Provided data section start

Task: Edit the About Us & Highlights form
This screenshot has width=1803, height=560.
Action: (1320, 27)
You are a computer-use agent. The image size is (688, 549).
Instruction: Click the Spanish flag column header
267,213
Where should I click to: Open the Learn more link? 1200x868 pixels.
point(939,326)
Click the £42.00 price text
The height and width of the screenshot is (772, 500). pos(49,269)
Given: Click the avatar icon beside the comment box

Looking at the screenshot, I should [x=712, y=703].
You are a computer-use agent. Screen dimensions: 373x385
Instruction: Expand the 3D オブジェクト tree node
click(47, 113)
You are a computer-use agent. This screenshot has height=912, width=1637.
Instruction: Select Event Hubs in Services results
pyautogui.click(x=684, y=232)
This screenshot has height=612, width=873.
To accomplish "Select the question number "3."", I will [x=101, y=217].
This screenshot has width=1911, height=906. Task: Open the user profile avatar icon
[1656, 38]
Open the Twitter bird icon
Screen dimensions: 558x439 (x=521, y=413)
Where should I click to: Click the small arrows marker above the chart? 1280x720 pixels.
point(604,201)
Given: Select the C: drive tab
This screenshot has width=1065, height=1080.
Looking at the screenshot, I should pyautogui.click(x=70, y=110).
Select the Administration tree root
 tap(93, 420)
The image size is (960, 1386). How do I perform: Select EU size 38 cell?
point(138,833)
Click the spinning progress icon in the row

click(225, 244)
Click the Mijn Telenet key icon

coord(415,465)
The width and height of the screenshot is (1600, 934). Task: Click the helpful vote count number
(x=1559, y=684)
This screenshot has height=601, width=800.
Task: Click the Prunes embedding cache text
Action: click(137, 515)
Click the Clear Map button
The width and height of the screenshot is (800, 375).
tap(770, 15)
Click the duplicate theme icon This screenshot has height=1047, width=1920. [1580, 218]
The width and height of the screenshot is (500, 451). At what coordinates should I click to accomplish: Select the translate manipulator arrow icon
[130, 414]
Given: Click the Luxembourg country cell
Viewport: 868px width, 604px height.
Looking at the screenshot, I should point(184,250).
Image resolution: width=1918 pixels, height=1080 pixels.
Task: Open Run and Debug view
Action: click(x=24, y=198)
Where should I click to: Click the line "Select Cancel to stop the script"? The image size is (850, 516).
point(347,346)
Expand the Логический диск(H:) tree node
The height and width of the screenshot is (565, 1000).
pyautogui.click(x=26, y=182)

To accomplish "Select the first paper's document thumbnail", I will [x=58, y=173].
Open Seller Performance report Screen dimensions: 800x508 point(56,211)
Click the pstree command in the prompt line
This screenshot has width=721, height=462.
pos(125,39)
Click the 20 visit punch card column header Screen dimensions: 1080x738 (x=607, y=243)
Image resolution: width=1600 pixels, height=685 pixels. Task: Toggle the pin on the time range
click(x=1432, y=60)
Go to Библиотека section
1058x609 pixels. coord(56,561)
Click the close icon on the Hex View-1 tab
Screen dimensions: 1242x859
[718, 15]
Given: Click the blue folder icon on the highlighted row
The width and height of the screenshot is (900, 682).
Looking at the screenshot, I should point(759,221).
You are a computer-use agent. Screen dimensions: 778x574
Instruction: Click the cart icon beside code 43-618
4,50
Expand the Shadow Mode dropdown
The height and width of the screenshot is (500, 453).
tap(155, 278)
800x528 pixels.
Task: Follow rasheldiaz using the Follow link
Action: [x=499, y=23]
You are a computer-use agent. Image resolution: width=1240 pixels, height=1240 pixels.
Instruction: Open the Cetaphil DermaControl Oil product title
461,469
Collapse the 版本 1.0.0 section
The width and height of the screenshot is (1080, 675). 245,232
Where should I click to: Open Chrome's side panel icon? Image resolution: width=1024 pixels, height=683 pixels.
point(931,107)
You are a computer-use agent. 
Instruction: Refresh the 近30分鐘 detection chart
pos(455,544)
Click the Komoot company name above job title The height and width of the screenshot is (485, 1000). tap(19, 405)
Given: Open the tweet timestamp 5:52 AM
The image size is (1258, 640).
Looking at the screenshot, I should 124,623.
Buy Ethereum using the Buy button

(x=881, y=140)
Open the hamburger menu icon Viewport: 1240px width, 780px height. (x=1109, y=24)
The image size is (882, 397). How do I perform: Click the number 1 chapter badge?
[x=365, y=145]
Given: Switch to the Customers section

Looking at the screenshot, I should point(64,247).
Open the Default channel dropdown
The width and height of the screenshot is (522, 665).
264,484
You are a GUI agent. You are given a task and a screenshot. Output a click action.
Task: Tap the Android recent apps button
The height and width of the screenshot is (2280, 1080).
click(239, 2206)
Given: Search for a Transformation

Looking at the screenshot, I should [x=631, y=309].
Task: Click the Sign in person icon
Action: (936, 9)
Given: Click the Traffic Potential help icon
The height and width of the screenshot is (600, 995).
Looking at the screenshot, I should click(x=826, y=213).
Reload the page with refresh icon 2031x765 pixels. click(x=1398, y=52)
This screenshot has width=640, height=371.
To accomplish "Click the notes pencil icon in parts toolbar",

Provided data section end

Task directions
Each line above that contains the word "will" should be copied.

Completed exercise
To accomplish "Select the question number "3."", I will [x=101, y=217].
To accomplish "Select the first paper's document thumbnail", I will [x=58, y=173].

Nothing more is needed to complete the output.